# EXERCISE DIRECTIONS
Down to the final line, reproduce the entries that follow exactly.
§
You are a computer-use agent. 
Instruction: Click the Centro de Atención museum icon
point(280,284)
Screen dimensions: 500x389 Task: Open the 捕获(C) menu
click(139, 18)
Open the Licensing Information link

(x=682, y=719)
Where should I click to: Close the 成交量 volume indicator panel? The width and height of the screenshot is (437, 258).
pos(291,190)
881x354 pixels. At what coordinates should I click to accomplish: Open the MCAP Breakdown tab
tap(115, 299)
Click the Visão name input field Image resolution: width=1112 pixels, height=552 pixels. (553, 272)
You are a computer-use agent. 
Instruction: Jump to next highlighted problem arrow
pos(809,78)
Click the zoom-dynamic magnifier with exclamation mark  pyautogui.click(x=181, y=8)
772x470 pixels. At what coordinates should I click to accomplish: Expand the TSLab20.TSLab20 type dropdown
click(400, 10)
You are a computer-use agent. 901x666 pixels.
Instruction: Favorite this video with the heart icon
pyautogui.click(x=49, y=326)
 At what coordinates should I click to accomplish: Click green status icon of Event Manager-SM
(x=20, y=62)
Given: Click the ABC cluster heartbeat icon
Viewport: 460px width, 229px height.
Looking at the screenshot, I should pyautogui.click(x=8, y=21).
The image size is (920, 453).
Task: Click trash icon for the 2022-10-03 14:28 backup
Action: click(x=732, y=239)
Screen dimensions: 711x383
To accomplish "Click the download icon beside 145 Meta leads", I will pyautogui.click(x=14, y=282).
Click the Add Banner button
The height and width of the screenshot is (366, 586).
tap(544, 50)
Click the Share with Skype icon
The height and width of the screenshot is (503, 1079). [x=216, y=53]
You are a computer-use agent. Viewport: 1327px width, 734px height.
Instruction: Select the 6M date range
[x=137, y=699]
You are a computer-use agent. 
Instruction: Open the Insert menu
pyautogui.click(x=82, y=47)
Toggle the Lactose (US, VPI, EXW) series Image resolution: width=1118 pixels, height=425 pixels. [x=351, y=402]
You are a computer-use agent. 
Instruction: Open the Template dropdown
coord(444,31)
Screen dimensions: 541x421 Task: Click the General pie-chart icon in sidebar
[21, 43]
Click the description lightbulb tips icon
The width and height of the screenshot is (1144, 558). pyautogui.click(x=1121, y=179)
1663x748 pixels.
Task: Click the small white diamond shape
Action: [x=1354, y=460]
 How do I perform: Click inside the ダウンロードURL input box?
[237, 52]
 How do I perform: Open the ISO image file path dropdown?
§
# PROBLEM SOLUTION
You are a computer-use agent. 
Instruction: Click the Centro de Atención museum icon
point(280,284)
Screen dimensions: 500x389 Task: Open the 捕获(C) menu
click(139, 18)
Open the Licensing Information link

(x=682, y=719)
Where should I click to: Close the 成交量 volume indicator panel? The width and height of the screenshot is (437, 258).
pos(291,190)
881x354 pixels. At what coordinates should I click to accomplish: Open the MCAP Breakdown tab
tap(115, 299)
Click the Visão name input field Image resolution: width=1112 pixels, height=552 pixels. (553, 272)
You are a computer-use agent. 
Instruction: Jump to next highlighted problem arrow
pos(809,78)
Click the zoom-dynamic magnifier with exclamation mark  pyautogui.click(x=181, y=8)
772x470 pixels. At what coordinates should I click to accomplish: Expand the TSLab20.TSLab20 type dropdown
click(400, 10)
You are a computer-use agent. 901x666 pixels.
Instruction: Favorite this video with the heart icon
pyautogui.click(x=49, y=326)
 At what coordinates should I click to accomplish: Click green status icon of Event Manager-SM
(x=20, y=62)
Given: Click the ABC cluster heartbeat icon
Viewport: 460px width, 229px height.
Looking at the screenshot, I should pyautogui.click(x=8, y=21).
The image size is (920, 453).
Task: Click trash icon for the 2022-10-03 14:28 backup
Action: click(x=732, y=239)
Screen dimensions: 711x383
To accomplish "Click the download icon beside 145 Meta leads", I will pyautogui.click(x=14, y=282).
Click the Add Banner button
The height and width of the screenshot is (366, 586).
tap(544, 50)
Click the Share with Skype icon
The height and width of the screenshot is (503, 1079). [x=216, y=53]
You are a computer-use agent. Viewport: 1327px width, 734px height.
Instruction: Select the 6M date range
[x=137, y=699]
You are a computer-use agent. 
Instruction: Open the Insert menu
pyautogui.click(x=82, y=47)
Toggle the Lactose (US, VPI, EXW) series Image resolution: width=1118 pixels, height=425 pixels. [x=351, y=402]
You are a computer-use agent. 
Instruction: Open the Template dropdown
coord(444,31)
Screen dimensions: 541x421 Task: Click the General pie-chart icon in sidebar
[21, 43]
Click the description lightbulb tips icon
The width and height of the screenshot is (1144, 558). pyautogui.click(x=1121, y=179)
1663x748 pixels.
Task: Click the small white diamond shape
Action: [x=1354, y=460]
 How do I perform: Click inside the ダウンロードURL input box?
[237, 52]
 How do I perform: Open the ISO image file path dropdown?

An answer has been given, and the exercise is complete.